A 2019 RAND report on the future of research and research assessment highlighted that not only do researchers produce a diversity of output forms above and beyond the traditional publication, they envision embracing a wider range of outputs for their research findings in the coming five to ten years.

Indeed, a survey of over 3600 UK researchers showed that, aside from every academic expressing their intention to write a book in the next five to ten years (pre-pandemic estimations and ambitions), that academics were more open to disseminating their research as website content, blogs, digital and visual media and research reports for external stakeholders. The problem remains that as outputs of assessment in the REF, such outputs are not part of the mainstream assessment process.

Reasons for overlooking these new outputs in the REF assessment are understandable. Their inclusion alongside the traditional publication is perceived as difficult, because an assessment of their quality would require different approaches, the knowledge of which may be scarce amongst traditional REF review panellists.

Arguably, the REF instills confidence and trust in research in an age of alternative facts and science denialism masquerading as trustworthy science presented as research through blogs, digital and visual media and even working papers. There is a need for REF to assess the information presented in these all outputs as reliable and trustworthy, above and beyond whether the information is restricted to an elitist peer reviewed journal article.

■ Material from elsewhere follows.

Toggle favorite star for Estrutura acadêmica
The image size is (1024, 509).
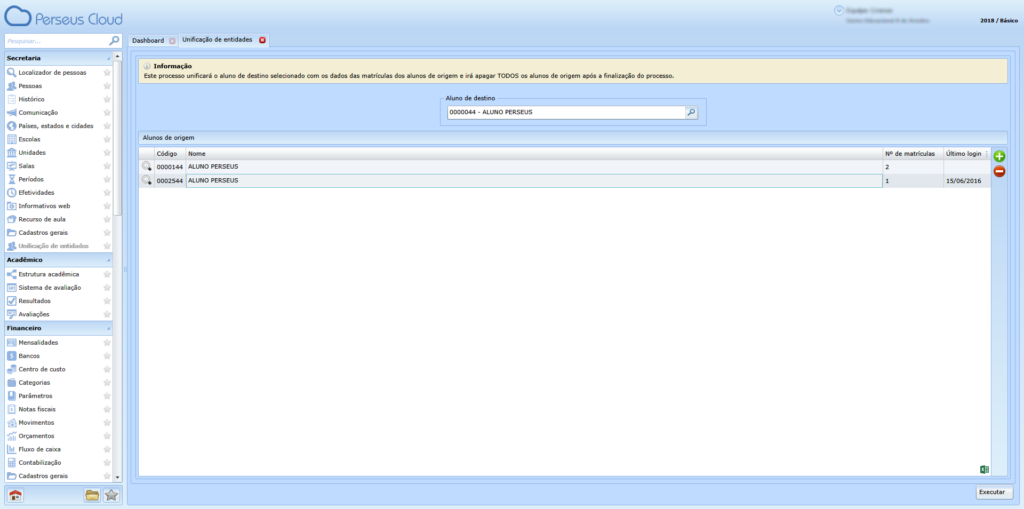(x=107, y=274)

Recognising the people who drive research

There is also a pressing need to acknowledge that modern research is increasingly reliant on non-traditional roles, such as research software engineers, research managers and data stewards, and that it has always been heavily reliant on roles that have long been overlooked, such as finance, librarians and technicians.

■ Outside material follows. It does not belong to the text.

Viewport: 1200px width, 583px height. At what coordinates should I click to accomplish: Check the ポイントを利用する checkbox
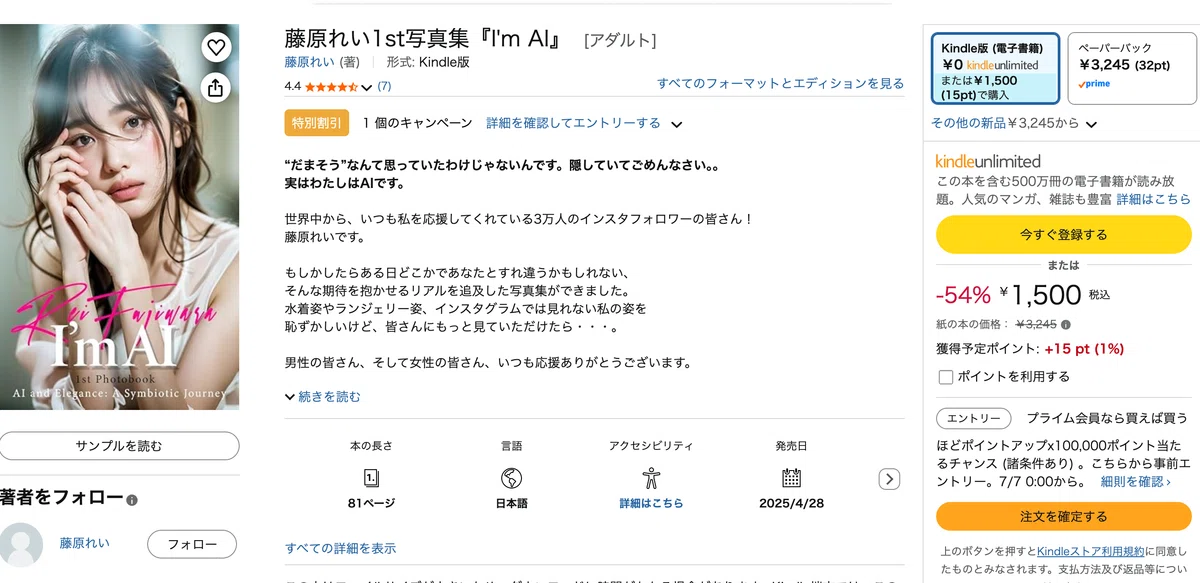point(945,377)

Though assessment of publications is vital, it recognises – with almost complete exclusivity – only traditional academics. So how do we recognise the achievements of people who disseminate high quality ideas outside of the traditional structure of authorship in publications?

It is in this space that the Hidden REF can play an important complementary role in testing the evaluation process and assessing a wider range of research outputs. This knowledge – what works, what doesn’t, and how it can work – can be fed into future mainstream REF processes.

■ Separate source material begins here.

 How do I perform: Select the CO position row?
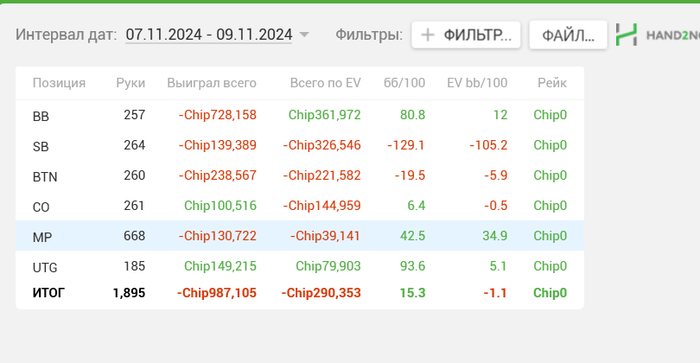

Thus, the Hidden REF can be used to ensure not only that the REF remains in line with the changing values and methods of dissemination used by research, but is also sensitive to the ways in which research can be communicated via alternative channels which, in the absence of quality assessment, might be more vulnerable to misinterpretation or channels for misuse.

Already the Hidden REF is attracting submissions to a wide variety of categories of research dissemination not covered by the mainstream REF such as Citizen Science, Training materials, and even Grimpact.

The Hidden REF is positioned to experiment with, not only the inclusion of a wider range of outputs, but also the processes needed to evaluate them. Indeed, the Hidden REF will experiment with a process of open evaluation, a process that is gaining popularity within research culture as part of its growing support for increased accountability and transparency, which is currently difficult to support as part of the mainstream REF.

As a research community, we cannot continue to apply the same rules about what type of research is valued, without change. The assessment processes governing research must evolve as research evolves, but the REF’s long cycle time and heavyweight assessment is not well suited to experimentation.

What is needed is something that can evolve faster, can assess more quickly and can experiment more freely – that can then feed into the REF if successful. The REF as it currently stands may be imperfect, but it’s a necessary endeavour, and the Hidden REF exists in part to aid the continual improvement of the REF by enabling the experimentation of ideas for assessment that are costly for the mainstream REF to get wrong. We are here to achieve a better understanding of how to understand the impact of research.